In mist, `List a` is spelled `List >a`

There are two things of note here:

  1. As in Haskell, Mist datatypes are written in TitleCamelCase.
  2. Unlike Haskell, datatypes carry _variance annotations_ with
them that tell you if they're co- or contra-variant in a given argument. Having
these around can be helpful when you're debugging or reading code with complex
subtyping relationships.

Here, the variance annotation `>` indicates that `a` appears covariantly in
`List` (that is, `List` contains things that are subtypes of `a`). If it
appeared contravariantly, we would have written `List <a` (a `List` of
supertypes of `a`). Or in other words, a `List >a` behaves like a `List` that
might produce `a`s when it is used up, whereas a `List <a` behaves as a list
that might consume `a`s to use up.

Complete the following ::
1. According to the passage on Mist datatypes, what does the variance annotation `>` indicate about `a` in `List >a`?
2. Resume the passage on Mist variance annotations, beginning after its final sentence.
The records that follow are from a separate source.

Entries ::

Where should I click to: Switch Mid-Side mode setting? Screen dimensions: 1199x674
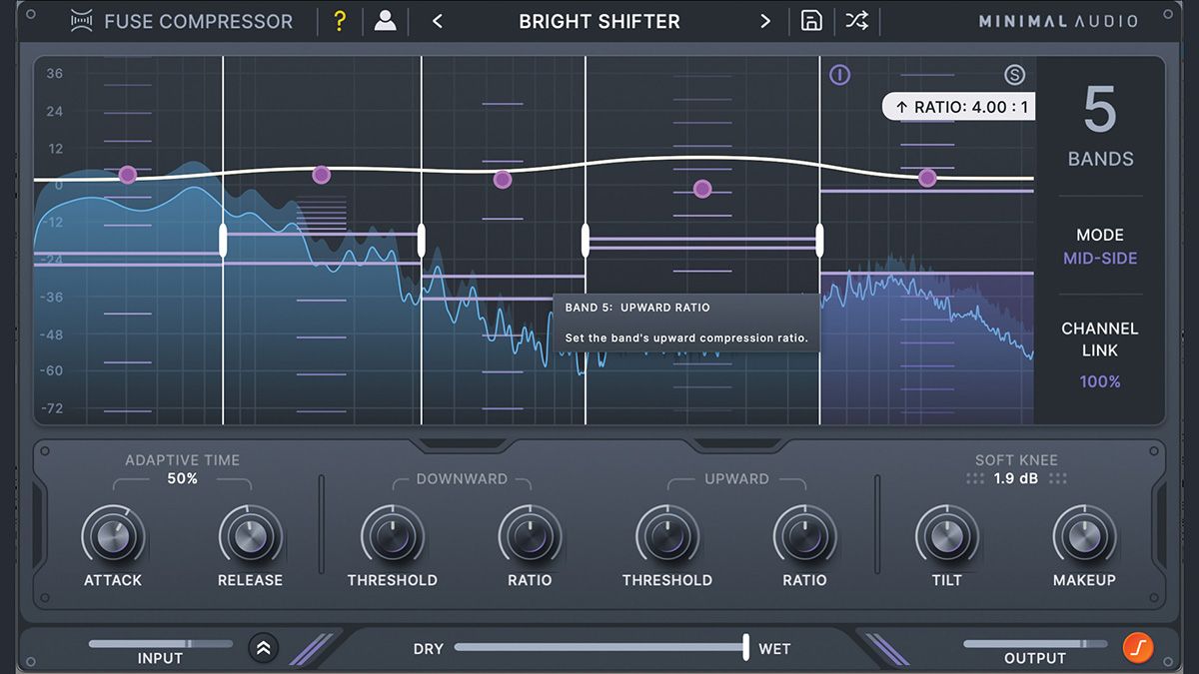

--

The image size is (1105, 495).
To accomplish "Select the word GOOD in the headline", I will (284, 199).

Responses per task ::
1. It indicates that `a` appears covariantly in `List`, meaning the `List` contains things that are subtypes of `a`.

2.
This notation is intended to evoke a function arrow `->`:
Just as you can use a function that _returns_ any subtype of the type you need,
and that _accepts_ any supertype of the arguments you have, if you're a type
variable on the pointy end of the variance annotation (or function arrow)
you're a covariant type variable, and if you're on the other end you're
contravariant. 

If you try to pass a `List >a` as a `List <a`, that is a (base/unrefined) type
error --- variance annotations are essentially a part of the type name.

You do not need to declare datatypes before using them in type signatures.

Some such datatypes (`Int`, `Bool`, `Set`, and `Map`) have special meaning when
used in types, as they come with primitives (such as `+`, which we saw above)
that have meaning to the solver's theories of arithmetic, sets, maps, etc.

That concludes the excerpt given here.